Tailoring the visible photoluminescence of mass-produced ZnO nanowires

We have grown defect-rich ZnO nanowires on a large scale by the vapour phase reaction method without using any metal catalyst and vacuum system. The defects, including zinc vacancies, oxygen interstitials and oxygen antisites, are related to the excess of oxygen in ZnO nanowires and are controllable. The nanowires having high excess of oxygen exhibit a brown-colour photoluminescence, due to the dominant emission band composed by violet, blue and green emissions. Those having more balanced Zn and O show a dominant green emission, giving rise to a green colour under UV light illumination. By O2-annealing treatment the violet luminescence after the band-edge emission UV peak can be enhanced for as-grown nanowires. However, the green emission shows different changing trends under O2-annealing treatment, associated with the excess of oxygen in the nanowires.

Identification of dispersion-dependent hexagonal cavity modes of an individual ZnO nanonail

The hexagonal resonator characteristics of an individual ZnO-nanonail’s head were investigated via spatially resolved cathodoluminescence (CL) at room temperature. The positions of most of distinct CL peaks in visible range were well matched to those of whispering gallery modes (WGMs) of a hexagonal dielectric cavity when we took birefringence and dispersion of refractive indices into account. The broad and weak peaks for TE polarization in long wavelength range were consistent with refractive-index values below the threshold for total internal inflection. CL peaks that were not matched to WGMs were identified as either triangular quasi-WGM or Fabry–Pérot resonance modes.
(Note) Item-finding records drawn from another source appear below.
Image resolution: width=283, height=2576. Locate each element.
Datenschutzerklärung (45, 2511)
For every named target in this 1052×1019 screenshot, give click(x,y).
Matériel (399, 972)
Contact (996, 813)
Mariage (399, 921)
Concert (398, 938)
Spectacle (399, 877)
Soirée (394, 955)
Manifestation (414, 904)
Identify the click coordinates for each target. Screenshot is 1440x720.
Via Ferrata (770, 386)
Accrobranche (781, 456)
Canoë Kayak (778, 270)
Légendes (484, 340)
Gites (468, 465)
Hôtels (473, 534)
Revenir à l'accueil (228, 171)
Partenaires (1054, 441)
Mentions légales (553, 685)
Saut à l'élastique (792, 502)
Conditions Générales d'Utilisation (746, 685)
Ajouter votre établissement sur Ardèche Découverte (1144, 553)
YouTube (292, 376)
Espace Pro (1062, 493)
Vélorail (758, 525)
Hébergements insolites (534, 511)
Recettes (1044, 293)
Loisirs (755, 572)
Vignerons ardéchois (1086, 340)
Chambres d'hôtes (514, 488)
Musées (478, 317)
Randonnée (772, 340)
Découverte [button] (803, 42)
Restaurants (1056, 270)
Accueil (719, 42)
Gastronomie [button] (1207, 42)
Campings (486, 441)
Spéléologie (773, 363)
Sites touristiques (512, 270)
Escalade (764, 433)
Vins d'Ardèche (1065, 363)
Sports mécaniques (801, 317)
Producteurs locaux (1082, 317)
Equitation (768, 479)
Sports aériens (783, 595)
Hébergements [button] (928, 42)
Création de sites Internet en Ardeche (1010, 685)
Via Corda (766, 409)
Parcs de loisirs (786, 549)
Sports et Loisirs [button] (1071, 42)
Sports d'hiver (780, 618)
Bending and bundling of metal-free vertically aligned ZnO nanowires due to electrostatic interaction

Bending and bundling was observed from vertically aligned arrays of ZnO nanowires with flat (0001) top surfaces, which were synthesized using a vapor-phase method without metal catalysts. Sufficient evidence was found to exclude electron-beam bombardment during scanning electron microscopy as a cause for bending and bundling. We attribute the bending and bundling to electrostatic interactions due to charged (0001) polar surfaces, and also discussed the threshold surface charge densities for the bending and bundling based on a simple cantilever-bending model. Some growth features were indicative of the operation of electrostatic interactions during the growth.